O governo brasileiro decidiu não participar com discursos nas audiências públicas realizadas a partir desta segunda-feira (6), nos Estados Unidos, para discutir a proposta de aumento de tarifas sobre produtos brasileiros exportados ao mercado norte-americano. Em vez disso, o Brasil optou por enviar representantes da embaixada em Washington apenas como observadores, mantendo sua estratégia de negociação direta com as autoridades dos Estados Unidos.

De acordo com o Ministério das Relações Exteriores, o entendimento do governo é de que as audiências promovidas pelo Escritório do Representante Comercial dos Estados Unidos (USTR) não representam o ambiente mais adequado para negociações efetivas. A prioridade continua sendo as reuniões técnicas e diplomáticas entre os dois países, que vêm ocorrendo nas últimas semanas e devem continuar nos próximos dias.

Flávio Bolsonaro participará das audiências

Entre os inscritos para discursar nas audiências está o senador Flávio Bolsonaro (PL), apontado como pré-candidato à Presidência da República. Ele será um dos primeiros participantes a apresentar argumentos durante o segundo dia do evento. Também está inscrito o influenciador político Paulo Figueiredo.

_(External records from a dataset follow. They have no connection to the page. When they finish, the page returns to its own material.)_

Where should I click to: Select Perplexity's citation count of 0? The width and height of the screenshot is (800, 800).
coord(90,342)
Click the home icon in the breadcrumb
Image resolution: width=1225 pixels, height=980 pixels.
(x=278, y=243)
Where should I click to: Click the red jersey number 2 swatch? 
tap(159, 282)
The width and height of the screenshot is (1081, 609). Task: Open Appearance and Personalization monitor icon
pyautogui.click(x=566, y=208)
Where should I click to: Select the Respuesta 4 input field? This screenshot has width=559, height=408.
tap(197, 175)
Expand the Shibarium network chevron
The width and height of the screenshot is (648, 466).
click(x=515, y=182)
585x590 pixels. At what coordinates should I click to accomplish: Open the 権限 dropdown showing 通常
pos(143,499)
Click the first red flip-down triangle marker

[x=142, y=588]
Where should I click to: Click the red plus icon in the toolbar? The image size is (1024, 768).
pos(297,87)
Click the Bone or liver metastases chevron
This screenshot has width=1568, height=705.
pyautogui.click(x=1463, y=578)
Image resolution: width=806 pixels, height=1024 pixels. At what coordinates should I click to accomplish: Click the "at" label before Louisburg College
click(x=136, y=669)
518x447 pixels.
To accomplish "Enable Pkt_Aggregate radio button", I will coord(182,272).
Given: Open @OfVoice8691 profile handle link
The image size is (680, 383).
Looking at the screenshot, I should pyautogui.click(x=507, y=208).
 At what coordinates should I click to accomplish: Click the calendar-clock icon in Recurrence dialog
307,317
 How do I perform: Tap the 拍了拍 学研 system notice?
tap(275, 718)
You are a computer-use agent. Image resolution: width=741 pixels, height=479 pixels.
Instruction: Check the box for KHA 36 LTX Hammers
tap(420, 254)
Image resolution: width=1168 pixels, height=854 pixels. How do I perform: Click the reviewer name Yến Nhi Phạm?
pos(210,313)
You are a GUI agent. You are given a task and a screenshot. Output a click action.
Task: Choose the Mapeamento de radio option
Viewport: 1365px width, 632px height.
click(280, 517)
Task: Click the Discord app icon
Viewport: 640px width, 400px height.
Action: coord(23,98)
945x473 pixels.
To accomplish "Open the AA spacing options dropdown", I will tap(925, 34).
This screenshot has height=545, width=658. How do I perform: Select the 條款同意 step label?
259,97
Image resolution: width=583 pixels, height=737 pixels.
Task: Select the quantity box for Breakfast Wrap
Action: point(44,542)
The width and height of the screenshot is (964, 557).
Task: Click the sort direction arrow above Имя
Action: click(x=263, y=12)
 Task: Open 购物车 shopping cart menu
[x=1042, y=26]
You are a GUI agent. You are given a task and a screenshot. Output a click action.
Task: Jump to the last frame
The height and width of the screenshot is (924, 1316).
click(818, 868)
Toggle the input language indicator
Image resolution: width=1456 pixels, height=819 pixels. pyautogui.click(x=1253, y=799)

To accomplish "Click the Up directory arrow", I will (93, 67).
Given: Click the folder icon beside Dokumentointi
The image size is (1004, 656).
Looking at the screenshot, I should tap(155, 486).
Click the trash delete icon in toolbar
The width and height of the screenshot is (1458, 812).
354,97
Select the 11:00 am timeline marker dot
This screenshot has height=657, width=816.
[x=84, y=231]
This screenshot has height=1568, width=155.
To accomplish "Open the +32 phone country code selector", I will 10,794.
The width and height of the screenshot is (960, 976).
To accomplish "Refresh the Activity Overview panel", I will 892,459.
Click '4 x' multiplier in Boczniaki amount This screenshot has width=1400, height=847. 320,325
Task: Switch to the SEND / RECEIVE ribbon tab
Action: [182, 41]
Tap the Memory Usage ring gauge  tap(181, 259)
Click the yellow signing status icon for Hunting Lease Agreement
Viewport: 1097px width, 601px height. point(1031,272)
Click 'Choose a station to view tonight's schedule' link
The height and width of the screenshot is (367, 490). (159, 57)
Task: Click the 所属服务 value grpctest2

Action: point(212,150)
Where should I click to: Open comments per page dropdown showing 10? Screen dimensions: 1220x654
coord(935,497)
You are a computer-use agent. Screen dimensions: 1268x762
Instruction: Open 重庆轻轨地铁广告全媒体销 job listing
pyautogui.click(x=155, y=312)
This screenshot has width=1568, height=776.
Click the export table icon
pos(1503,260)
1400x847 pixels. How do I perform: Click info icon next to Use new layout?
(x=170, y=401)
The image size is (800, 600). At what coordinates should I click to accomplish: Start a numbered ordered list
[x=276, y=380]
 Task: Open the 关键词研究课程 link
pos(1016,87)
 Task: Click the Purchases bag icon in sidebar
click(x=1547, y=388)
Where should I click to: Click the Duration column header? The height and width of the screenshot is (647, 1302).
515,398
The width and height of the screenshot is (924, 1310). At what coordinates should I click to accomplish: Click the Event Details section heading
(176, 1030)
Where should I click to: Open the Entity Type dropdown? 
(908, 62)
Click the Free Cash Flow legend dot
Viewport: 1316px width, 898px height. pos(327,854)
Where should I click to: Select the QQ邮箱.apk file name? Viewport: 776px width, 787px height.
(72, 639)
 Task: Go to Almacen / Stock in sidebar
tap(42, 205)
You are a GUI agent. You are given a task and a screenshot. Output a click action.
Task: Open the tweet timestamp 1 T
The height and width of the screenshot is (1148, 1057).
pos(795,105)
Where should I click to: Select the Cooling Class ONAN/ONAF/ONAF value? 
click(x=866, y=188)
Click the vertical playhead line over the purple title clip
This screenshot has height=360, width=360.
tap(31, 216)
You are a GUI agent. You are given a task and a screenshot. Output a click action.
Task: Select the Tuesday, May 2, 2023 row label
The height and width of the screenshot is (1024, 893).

As audiências do USTR são abertas à participação de representantes da sociedade, do setor produtivo e de interessados previamente inscritos.

Governo já apresentou proposta aos EUA

Na última semana, o ministro do Desenvolvimento, Indústria e Comércio, Márcio Elias Rosa, reuniu-se com o representante comercial dos Estados Unidos, Jamieson Greer. Durante o encontro, o governo brasileiro apresentou uma proposta de encaminhamento para responder aos seis pontos levantados pelos norte-americanos na investigação comercial que motivou a proposta de tarifas.

Até o momento, entretanto, o Brasil ainda não recebeu uma resposta oficial do governo dos Estados Unidos.

Estratégia é negociar e ampliar mercados

Nesta segunda-feira (6), o ministro do Empreendedorismo, Paulo Henrique Pereira, reafirmou que a prioridade do governo é manter o diálogo diplomático.

Segundo ele, a articulação liderada pelo ministro Márcio Elias Rosa e pelo vice-presidente Geraldo Alckmin busca demonstrar que o aumento das tarifas prejudicaria tanto a economia brasileira quanto a norte-americana.

Além das negociações, o governo pretende intensificar a abertura de novos mercados para reduzir a dependência das exportações destinadas aos Estados Unidos.

O ministro destacou que o Brasil conquistou mais de 500 novos mercados para diversos segmentos econômicos nos últimos três anos e meio e ressaltou que o acordo comercial firmado com a União Europeia fortalece a posição brasileira no comércio internacional.

Bastidores do governo

Nos bastidores, integrantes do Palácio do Planalto e do Itamaraty avaliam que a recomendação do USTR possui forte componente político e não levou em consideração os argumentos técnicos apresentados pelos negociadores brasileiros ao longo do último ano.

Segundo interlocutores do governo, os documentos que deram início à investigação comercial, em julho de 2025, e a recomendação apresentada em junho de 2026 apresentam conteúdos praticamente idênticos, o que reforça a percepção de que houve pouca consideração às negociações realizadas.

Diante desse cenário, a expectativa do governo brasileiro não é de uma reversão completa do chamado “tarifaço”, mas sim da possibilidade de redução das tarifas propostas ou da criação de exceções para determinados produtos brasileiros.

Prazo para acordo

O prazo para que Brasil e Estados Unidos cheguem a um entendimento termina em 15 de julho. Até lá, o governo brasileiro continuará apostando em negociações diplomáticas de alto nível na tentativa de minimizar os impactos das medidas sobre as exportações nacionais.